The schematic in the original post indicates R7 is for setting the battery charge current (but maybe you have a new schematic where it’s R2?).

According to the MCP73831 datasheet, you would use a 10K resistor to get a 100mA charge current.

The formula is:
Ireg (mA) = 1000 / Rprog (kOhms)
Rprog (kOhms) = 1000 / Ireg (mA)

Oh, well, you called the programming resistor R2 in your post,

So I just ran a test on the old Arduboy which uses a 2k programming resistor and it appears to charge at 24mAh regardless.

I updated to a 6.8k resistor and I’m only seeing slightly less around 23mAh.

Seems to have to do mostly with the internal logic and the batteries internal resistance so it doesn’t nuke small batteries.

By the way, I did all these tests with the first Arduboy, and nothing showed up weird. I guess I just never revisited the circuit after the tests all showed good values. If when I did this test it showed that the Arduboy was actually charging at 500mAh I’m pretty sure I would have gone back to the drawing board.

**Requests**
1. Using the post about battery charge current, answer each on its own line:
(a) Which resistor value does the MCP73831 datasheet call for to get a 100mA charge current?
(b) What value of programming resistor does the old Arduboy use?
(c) Roughly what charge rate was observed after switching to a 6.8k resistor?
2. Extend the post about Arduboy battery charge current with a few more sentences, picking up after its final sentence.

**Supplied data**
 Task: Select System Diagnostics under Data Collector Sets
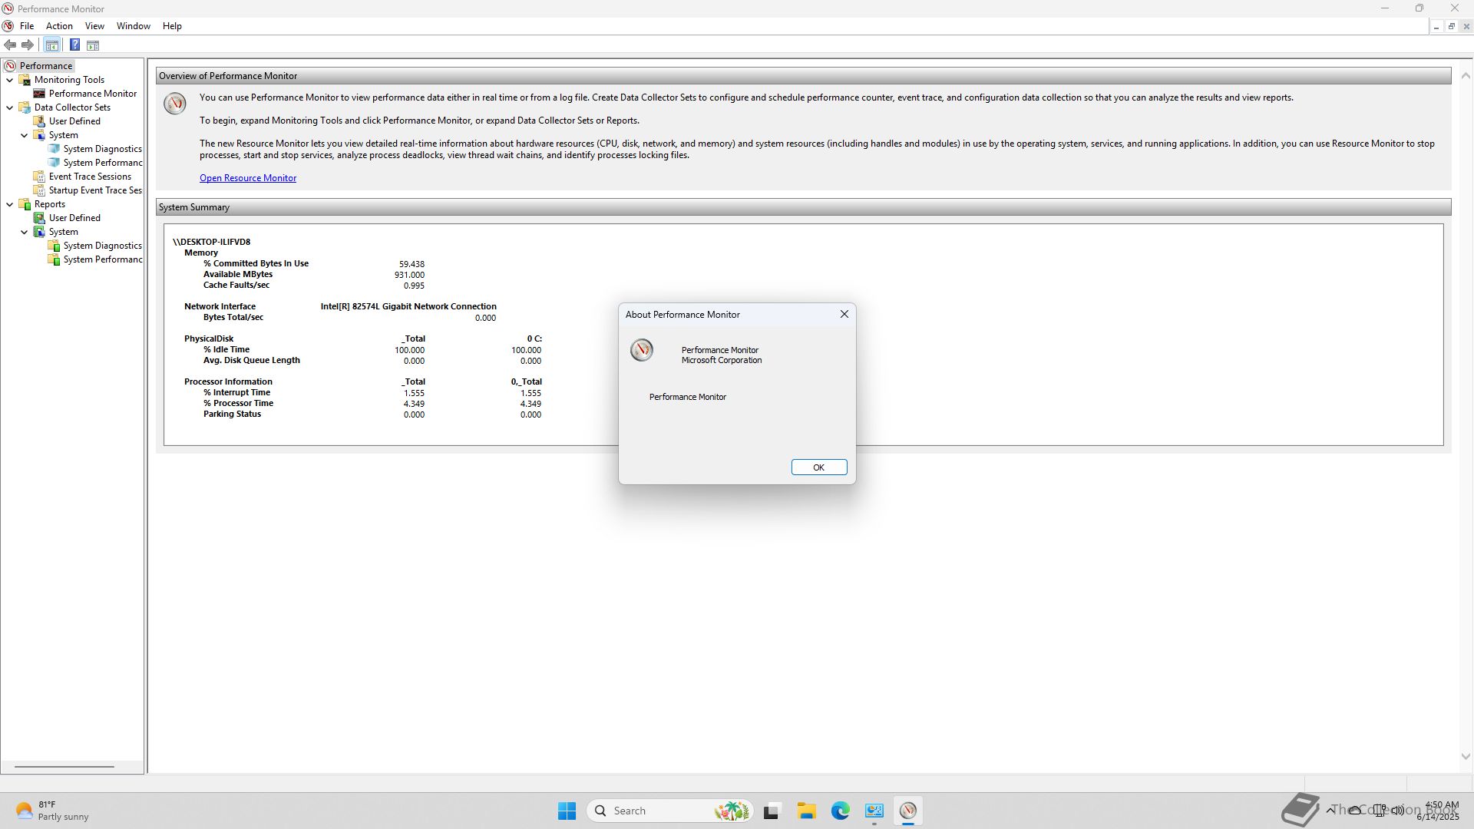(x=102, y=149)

==

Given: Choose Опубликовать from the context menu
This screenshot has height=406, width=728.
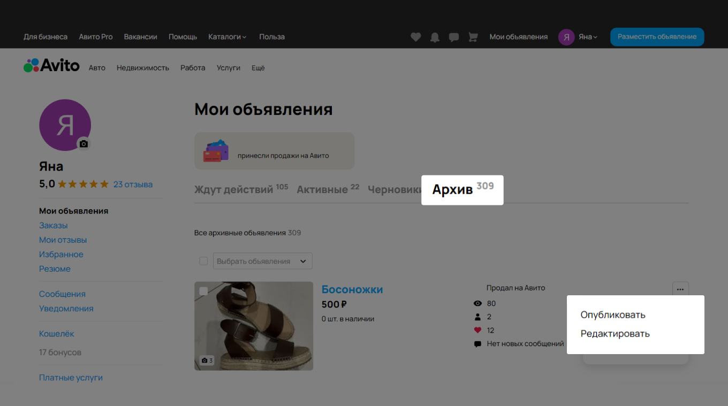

--

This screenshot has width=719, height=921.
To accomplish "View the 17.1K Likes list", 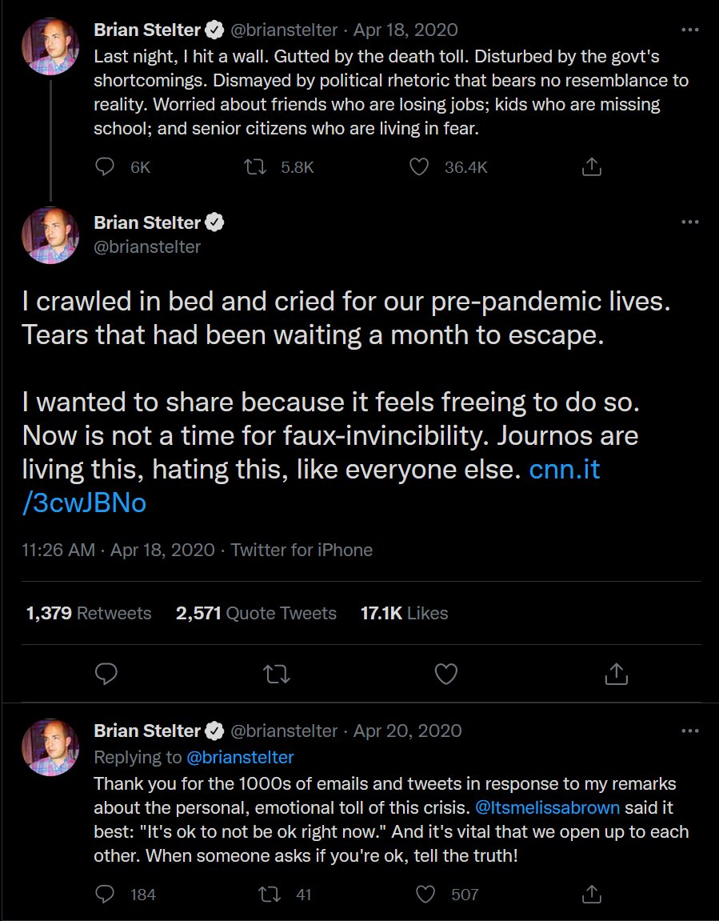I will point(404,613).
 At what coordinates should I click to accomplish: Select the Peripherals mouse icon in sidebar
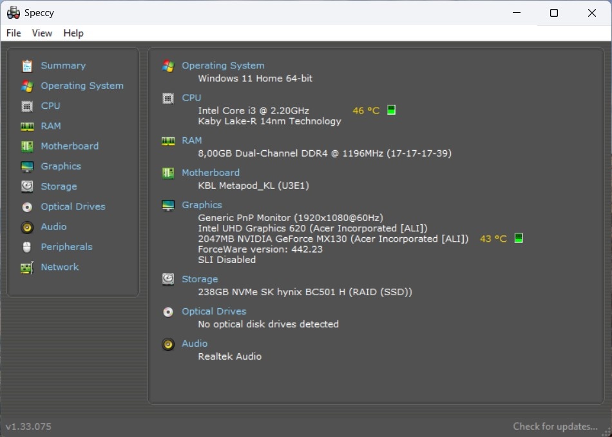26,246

**Answers to the problems**
1.
(a) A 10K resistor.
(b) A 2k programming resistor.
(c) Around 23mAh.

2.
Sorry, my mistake. I’ve now corrected it.

The MCP73831 has 3 charge modes. The charge LED will be on in all three modes but the current won’t always be the programmed charge current. You have to make sure you’re measuring during Fast Charge Constant-Current mode.

Summarising the datasheet, the modes are:

  1. Preconditioning: If the voltage at the V BAT pin is less than the preconditioning threshold, the MCP73831/2 enter a preconditioning or Trickle Charge mode. It supplies a percentage of the charge current (established with the value of the resistor connected to the PROG pin) to the battery.
  2. Fast Charge Constant-Current Mode: The programmed charge current is supplied to the battery or load. This is the mode you should be in to measure the charge current.
  3. Constant-Voltage Mode: When the voltage at the V BAT pin reaches the regulation voltage, V REG, constant voltage regulation begins.
  4. (Charge Termination, charge LED off): The charge cycle is terminated when, during Constant-Voltage mode, the average charge current diminishes below a percentage of the programmed charge current.

I measured the charge current of one of my Arduboys, as seen through the USB port, using a USB breakout board I made. I’ve changed the programming resistor on this Arduboy to 8.2K. The measured current was about 123mA. The formula says it should be 122mA.


What do you get on the original 2k resistor? Do you see 500mAh?

I doubt you could get 500mAh out of a 180mAh battery :wink: (I assume you meant 500mA, not 500mAh.)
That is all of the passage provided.